Editorial
Pay civil servants’ salaries on time
In Summary
As if cases of delayed send-off packages were not enough, retired civil servants learned that money meant to pay them was stolen last year.
Working for the government is already hard enough because one is paid only a fraction of what employees in the private sector earn, for doing the same job.
The gratuity and pension, which could attempt to make up for this disparity at the end of it all, have become a rotting ulcer in an already cancerous public service.
As if cases of delayed send-off packages were not enough, retired civil servants learned that money meant to pay them was stolen last year. This does little good for civil service morale, except to send it sinking even farther into the low depths of employee truancy.
It is, therefore, a blunder of scandalous proportions that the government can confess it has not paid its workers’ salaries, a week into the new month.

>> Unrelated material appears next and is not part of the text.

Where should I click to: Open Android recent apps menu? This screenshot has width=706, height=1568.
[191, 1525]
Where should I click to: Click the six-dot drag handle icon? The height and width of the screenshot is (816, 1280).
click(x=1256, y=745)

This newspaper yesterday reported that for the third time in seven months, the government has failed to pay civil servants on time!

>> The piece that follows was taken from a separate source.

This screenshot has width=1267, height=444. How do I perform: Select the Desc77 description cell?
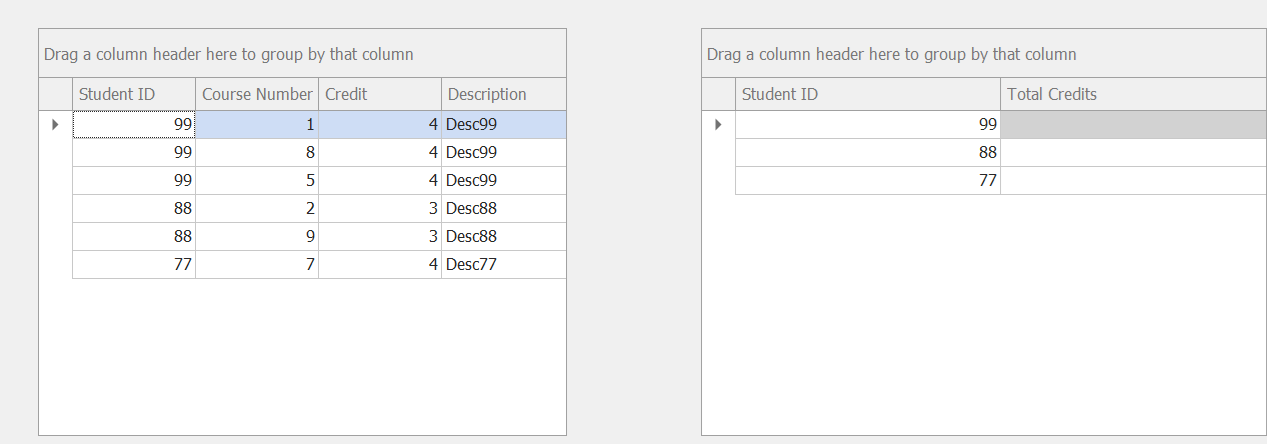503,265
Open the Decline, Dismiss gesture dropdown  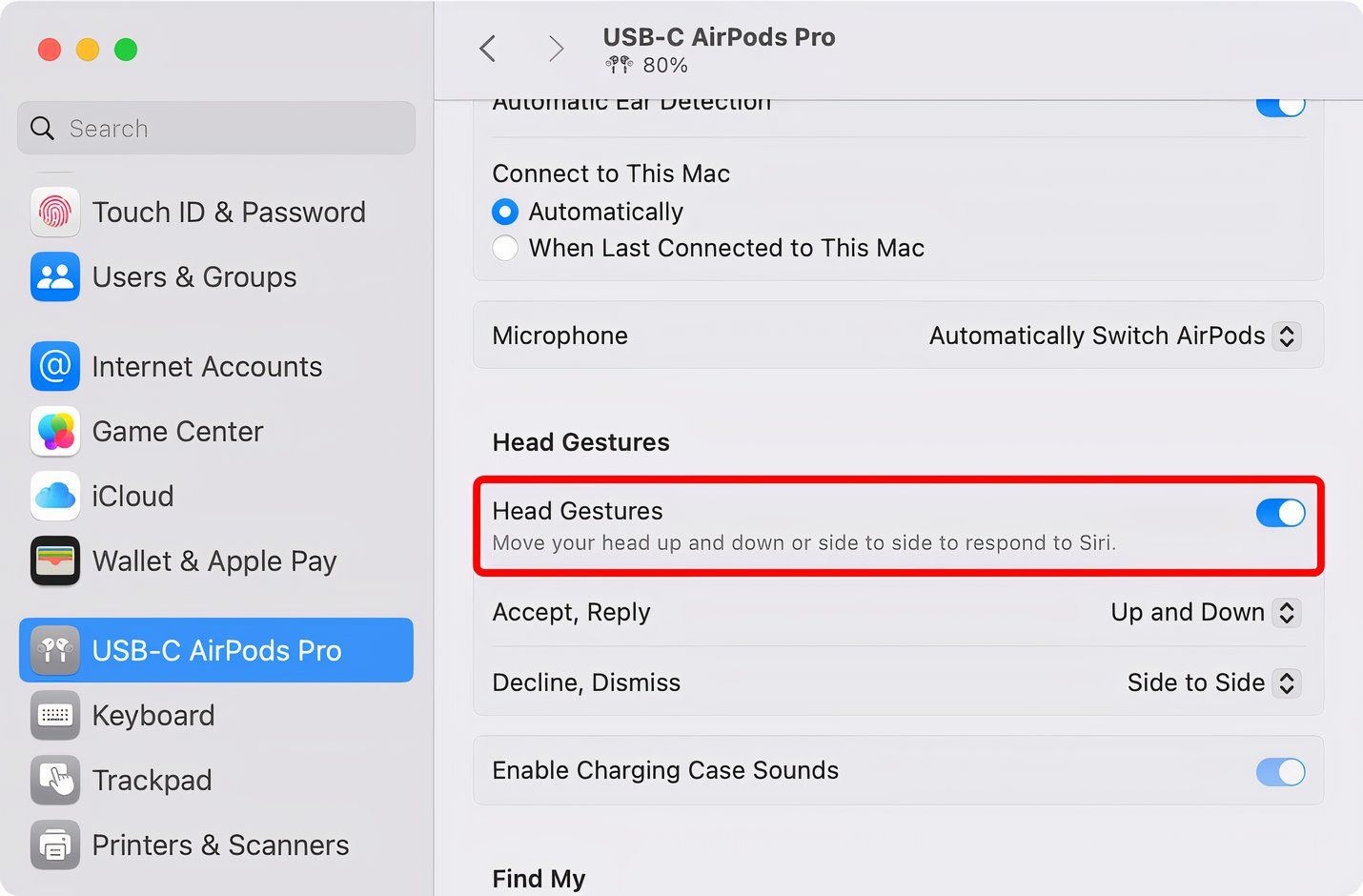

The technical delays that affect timely payment of civil servants’ salaries should be sorted out once and for all. The government must immediately rush off to pay its workers their due labour’s worth. And, measures must be out in place to ensure workers’ salaries are always paid promptly.
The same sense of urgency that sends the government rushing into the Central Bank to pay for fighter jets or pay off stolen donor funds, should grip government before the 30th day of every month to pay the people who get its work done.
We must learn simple basics of efficiency, like the fact that you put your money where your mouth is. Some of the men and women whose salaries have delayed spend sleepless nights keeping our borders safe. They spend long hours giving our children the basic education they need to make it in life. They spend days and nights in ill-equipped hospitals trying to save another mother from death while in labour. It is an embarrassment on government that after giving their labour, civil servants turn up at the bank to find nothing.
The delay in salary payment seems to suggest the government has more pressing needs, more important than a healthy productive workforce. That would be a gross oversight. Government must act to show it does not have its priorities upside down.